Our second week into winter break was spent in Gettysburg, Pennsylvania, a place which soon became a second home. That stream of five days came as close to perfection as anything can come in this world. We were young—18 and 19 years old. We spent mornings in the kitchen eating smoked-cheese scrambled eggs, drove past beautifully-worn barns, orchard trees bare of fruit, and horses enclosed in white picket fences all in the afternoon, lounged in couch-chairs watching late-night comedy shows until midnight. Weaving through one-lane bridges and open-field encompassed roads, we stopped at a river on the side of the street—a metal, horizontal staircase in the distance leading the way toward a look-out point. Little did we realize a carved path (which turned out to be a much easier route) was five feet away from our chosen pathway. He struck thorned branches away from my face with sticks, held my hand step by step. We reached the river in no time, waves of water lapping over stones at our feet. My world was on fire then, like the sky of Gettysburg every night since college began. It was all aflame.

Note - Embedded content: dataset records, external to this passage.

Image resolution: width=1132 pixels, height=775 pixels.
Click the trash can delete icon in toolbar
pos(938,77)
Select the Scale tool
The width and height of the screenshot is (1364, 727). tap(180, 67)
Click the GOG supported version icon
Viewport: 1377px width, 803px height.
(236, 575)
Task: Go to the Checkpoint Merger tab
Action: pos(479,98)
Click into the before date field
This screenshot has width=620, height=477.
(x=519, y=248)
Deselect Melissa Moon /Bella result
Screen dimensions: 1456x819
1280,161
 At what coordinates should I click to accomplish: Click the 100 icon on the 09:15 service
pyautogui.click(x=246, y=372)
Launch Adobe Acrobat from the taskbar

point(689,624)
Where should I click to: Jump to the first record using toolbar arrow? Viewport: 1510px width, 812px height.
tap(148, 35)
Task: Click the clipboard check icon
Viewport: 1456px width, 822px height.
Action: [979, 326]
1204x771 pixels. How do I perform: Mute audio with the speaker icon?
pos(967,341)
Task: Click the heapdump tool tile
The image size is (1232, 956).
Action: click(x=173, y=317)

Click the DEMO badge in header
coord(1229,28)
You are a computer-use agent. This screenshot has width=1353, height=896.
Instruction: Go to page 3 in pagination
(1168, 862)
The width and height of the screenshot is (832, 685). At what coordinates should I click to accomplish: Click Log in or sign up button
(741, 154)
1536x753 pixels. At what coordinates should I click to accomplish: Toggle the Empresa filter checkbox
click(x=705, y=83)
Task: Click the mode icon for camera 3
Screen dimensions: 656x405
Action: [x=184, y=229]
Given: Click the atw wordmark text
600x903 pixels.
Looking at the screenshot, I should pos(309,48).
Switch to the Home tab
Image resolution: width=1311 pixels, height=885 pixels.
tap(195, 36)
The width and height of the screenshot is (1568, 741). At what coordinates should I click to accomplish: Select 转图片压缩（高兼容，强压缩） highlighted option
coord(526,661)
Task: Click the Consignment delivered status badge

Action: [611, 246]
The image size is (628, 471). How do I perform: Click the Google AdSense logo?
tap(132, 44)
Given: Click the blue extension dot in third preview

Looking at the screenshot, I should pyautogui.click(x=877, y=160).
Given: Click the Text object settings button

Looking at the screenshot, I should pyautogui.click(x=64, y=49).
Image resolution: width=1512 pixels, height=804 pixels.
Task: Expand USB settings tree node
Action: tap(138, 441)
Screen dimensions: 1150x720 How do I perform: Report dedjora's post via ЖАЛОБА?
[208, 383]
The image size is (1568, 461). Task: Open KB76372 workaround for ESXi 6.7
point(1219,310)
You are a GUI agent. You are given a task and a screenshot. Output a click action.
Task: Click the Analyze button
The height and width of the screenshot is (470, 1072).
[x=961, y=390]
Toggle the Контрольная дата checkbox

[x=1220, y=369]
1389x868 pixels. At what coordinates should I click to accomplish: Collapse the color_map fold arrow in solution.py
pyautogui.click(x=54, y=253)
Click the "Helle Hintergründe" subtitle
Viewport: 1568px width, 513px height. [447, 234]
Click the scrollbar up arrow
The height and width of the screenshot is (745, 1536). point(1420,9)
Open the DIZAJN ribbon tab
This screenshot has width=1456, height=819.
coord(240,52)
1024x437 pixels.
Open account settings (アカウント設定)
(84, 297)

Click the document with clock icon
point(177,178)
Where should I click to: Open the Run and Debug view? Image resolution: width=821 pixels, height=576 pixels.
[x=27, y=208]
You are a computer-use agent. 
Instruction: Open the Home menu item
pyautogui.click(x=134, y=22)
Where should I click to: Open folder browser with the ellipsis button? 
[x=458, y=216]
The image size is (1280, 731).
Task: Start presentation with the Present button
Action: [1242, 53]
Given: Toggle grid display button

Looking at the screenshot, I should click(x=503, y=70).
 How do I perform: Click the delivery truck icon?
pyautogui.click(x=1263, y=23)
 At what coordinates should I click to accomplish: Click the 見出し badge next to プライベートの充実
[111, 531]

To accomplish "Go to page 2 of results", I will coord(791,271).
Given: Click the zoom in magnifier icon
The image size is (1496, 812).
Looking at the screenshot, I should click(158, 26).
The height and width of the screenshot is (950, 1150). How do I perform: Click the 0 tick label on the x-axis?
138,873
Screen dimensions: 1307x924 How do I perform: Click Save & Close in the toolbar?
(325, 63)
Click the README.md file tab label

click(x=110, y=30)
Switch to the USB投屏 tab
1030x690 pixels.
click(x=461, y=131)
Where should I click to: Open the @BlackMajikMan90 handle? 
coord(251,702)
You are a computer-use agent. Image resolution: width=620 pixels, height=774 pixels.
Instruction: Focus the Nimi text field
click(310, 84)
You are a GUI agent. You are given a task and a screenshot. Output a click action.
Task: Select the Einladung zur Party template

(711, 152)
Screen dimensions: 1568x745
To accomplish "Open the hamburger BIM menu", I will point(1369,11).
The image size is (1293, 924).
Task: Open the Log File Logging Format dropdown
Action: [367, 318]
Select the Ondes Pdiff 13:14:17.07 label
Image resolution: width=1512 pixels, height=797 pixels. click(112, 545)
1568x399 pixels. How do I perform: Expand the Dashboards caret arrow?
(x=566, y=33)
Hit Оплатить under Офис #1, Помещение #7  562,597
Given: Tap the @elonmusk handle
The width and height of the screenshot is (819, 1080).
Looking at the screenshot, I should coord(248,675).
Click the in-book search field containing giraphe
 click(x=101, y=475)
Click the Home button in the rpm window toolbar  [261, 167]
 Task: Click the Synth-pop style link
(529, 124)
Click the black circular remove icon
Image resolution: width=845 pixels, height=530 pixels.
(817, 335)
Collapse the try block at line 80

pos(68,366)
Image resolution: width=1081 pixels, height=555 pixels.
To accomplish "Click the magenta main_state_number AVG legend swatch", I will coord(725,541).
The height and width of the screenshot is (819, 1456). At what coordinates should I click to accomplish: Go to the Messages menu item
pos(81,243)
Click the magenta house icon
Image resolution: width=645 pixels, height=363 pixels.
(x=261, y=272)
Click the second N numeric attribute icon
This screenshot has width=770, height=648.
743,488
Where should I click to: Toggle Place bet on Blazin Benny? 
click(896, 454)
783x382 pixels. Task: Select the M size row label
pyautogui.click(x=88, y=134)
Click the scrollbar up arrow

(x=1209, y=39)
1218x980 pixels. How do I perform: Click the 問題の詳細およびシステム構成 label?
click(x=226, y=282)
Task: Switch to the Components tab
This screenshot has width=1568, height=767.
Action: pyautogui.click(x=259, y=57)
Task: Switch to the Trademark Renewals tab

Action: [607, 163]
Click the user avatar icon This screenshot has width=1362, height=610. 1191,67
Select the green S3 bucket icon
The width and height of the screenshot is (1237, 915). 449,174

New Year’s Eve carried us to town square—couples bundled up in scarves and in new coats from Christmas morning. Though the evening air was clouded with smoke and the music was mediocre in the least, there held a certain feeling of fresh beginnings, of hope for the coming year, of love. I never felt so safe then in that moment. The countdown started from ten and ended with a burst of fireworks above buildings in the square. What looked like golden rain came falling in peppered rays, gliding across, it would seem, an entire countryside. It happened in a matter of seconds, one year lapsing into the next, my hand still grasped in his. Our sky was on fire for twenty minutes into the New Year—the finale a sudden explosion of one firework after another. I locked my eyes with his own, the last of the flames fading into what became one of the most memorable nights of my life.
The sky is always on fire here: reds fuse with oranges just above the tree line, enveloping a world that I only discovered months ago. The New Year came with a rush of howling wind, ended with midnight kisses, continued with a walk around campus, the cupola beautifully lit as usual, and concluded once more with a pleasant feeling of belonging. I realized that I wouldn’t want to be anywhere else: the summer ending with the start of my education here at Gettysburg College and the New Year commencing in the same place.
The sky is always on fire here and so is my world at Gettysburg College.